Star Wars: X-Wing Alliance

Everything About Fiction You Never Wanted to Know.

A Star Wars space fighter sim released for the PC in 1999.

While X-Wing and TIE Fighter had covered epic campaigns, their successor Star Wars: X-Wing vs. TIE Fighter had initially not included a campaign at all, and when was put in place for the expansion, it was deliberately set in an out-of-the-way part of the galaxy to avoid impinging on the main events of the film trilogy. It was not until now that LucasArts decided to once more cover the epic storyline, now from a different angle.

There's No Campaign for the Wicked as you play only as the character Ace Azzameen, halting the Featureless Protagonist attitude of the previous games (the X-Wing and TIE Fighter protagonists were named, but only in the manual). Ace is the youngest scion of the Azzameen family of traders, some of whose members have ties with the Rebel Alliance. Their enemies are the Viraxo family, who similarly have ties with the Empire. Initially you play training and trade missions (neatly shoehorning in the tutorial) but soon the Galactic Civil War starts impinging. Though your father tries to keep the family neutral, the Azzameens end up getting dragged into the war, their home station is taken by the Empire, and Ace joins the Rebels as a starfighter pilot.

The rest of the campaign consists of battles mostly with ties to the film trilogy or at least the Expanded Universe, with the occasional family mission. It culminates in the Battle of Endor, at which you fly the Millennium Falcon.

X-Wing Alliance allowed a far greater range of craft to be piloted than previous games, especially X-Wing Vs. Tie Fighter, and had an extensive multiplayer mode.


Tropes used in Star Wars: X-Wing Alliance include:
  • Achilles' Heel: Shield generators on various larger craft.
  • Breakable Weapons: Turrets can be destroyed by shooting them. This also applies to the turrets on the ships you fly in family missions, as you can find out by fighting said ships in Skirmish mode.
  • Cool Ship: This is Star Wars, don't be so surprised. The YT-2000 (the Otana) is an introduction to this great tradition.
  • Crowning Moment of Awesome: Several, including the battle of Endor.
  • Crowning Music of Awesome: It's Star Wars. What were you expecting?
  • Goddamned Bats: Oh lawd.
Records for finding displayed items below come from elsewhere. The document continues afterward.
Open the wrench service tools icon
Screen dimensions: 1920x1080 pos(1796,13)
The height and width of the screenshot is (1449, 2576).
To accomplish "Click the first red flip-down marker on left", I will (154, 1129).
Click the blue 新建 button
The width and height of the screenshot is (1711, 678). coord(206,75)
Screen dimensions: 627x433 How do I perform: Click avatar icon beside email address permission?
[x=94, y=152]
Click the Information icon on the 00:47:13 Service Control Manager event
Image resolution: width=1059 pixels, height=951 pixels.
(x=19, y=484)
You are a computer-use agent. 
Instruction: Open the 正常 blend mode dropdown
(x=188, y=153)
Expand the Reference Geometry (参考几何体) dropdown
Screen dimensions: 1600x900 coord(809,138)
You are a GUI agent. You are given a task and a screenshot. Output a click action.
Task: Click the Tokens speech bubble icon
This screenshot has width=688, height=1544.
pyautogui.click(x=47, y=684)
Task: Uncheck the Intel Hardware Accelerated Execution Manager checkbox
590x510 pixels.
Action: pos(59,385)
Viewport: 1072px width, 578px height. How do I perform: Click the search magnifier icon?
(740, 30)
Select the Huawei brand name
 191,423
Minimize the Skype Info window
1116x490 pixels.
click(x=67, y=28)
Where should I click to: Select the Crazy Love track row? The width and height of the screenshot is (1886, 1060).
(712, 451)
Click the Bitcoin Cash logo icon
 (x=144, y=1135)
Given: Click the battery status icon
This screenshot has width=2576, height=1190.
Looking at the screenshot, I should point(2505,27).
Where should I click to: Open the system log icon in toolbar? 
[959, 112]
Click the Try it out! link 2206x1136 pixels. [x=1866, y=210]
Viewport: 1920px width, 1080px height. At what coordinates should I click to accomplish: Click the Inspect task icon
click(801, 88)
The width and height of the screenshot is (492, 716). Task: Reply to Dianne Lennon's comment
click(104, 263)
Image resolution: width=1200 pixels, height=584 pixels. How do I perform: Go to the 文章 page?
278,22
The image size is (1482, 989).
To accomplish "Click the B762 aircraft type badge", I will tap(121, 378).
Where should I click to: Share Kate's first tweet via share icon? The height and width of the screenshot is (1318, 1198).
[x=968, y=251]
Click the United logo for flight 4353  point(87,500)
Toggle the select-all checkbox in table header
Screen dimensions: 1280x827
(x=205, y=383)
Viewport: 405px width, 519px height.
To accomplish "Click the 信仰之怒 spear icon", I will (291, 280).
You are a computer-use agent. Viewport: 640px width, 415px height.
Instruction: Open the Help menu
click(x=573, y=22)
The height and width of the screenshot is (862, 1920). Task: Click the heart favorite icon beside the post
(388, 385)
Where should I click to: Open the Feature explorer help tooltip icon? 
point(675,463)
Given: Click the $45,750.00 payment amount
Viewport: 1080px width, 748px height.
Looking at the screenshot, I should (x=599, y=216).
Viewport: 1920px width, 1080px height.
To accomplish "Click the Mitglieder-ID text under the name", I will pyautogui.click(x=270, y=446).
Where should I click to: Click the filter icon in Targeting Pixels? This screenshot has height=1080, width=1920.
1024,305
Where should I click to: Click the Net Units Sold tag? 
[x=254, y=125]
The family missions are FULL of 'em.
  • Deadly Training Area: The salvage yard, and it is awesome.
  • Heroic Mime: A step up from Featureless Protagonist, but all you really know of the player character is from the context of his family.
  • Killed Off for Real: You know things are real bad when the ship that holds your father and older brother succumbs to the Imperials.
  • Most Wonderful Sound: The scream of the TIEs zooming past you.
  • Mighty Glacier: The Super Star Destroyer ship class has insane shields and health. It takes more than half an hour to kill it even if you destroy its shield generators first.
  • No Campaign for the Wicked
  • Oh Crap: Several instances. Two happen during the battle of Endor ("It's a trap!" and "That thing's operational!"), and a host of smaller ones happen before that. A memorable one involves your ship getting out of hyperspace in an Imperial weapons testing range guarded by four Star Destroyers due to your robotic co-pilot entering the wrong coordinates.
  • Robot Buddy: Emkay.
  • Shout-Out: At one point you end up surrounded by an Imperial fleet whose ships' names are all taken from The Thrawn Trilogy, implied to be Thrawn's personal flotilla. There are plenty of smaller ones, including blink-and-you'll-miss-it appearances by Boba Fett's ship and the famous smuggler ship Wild Karrde.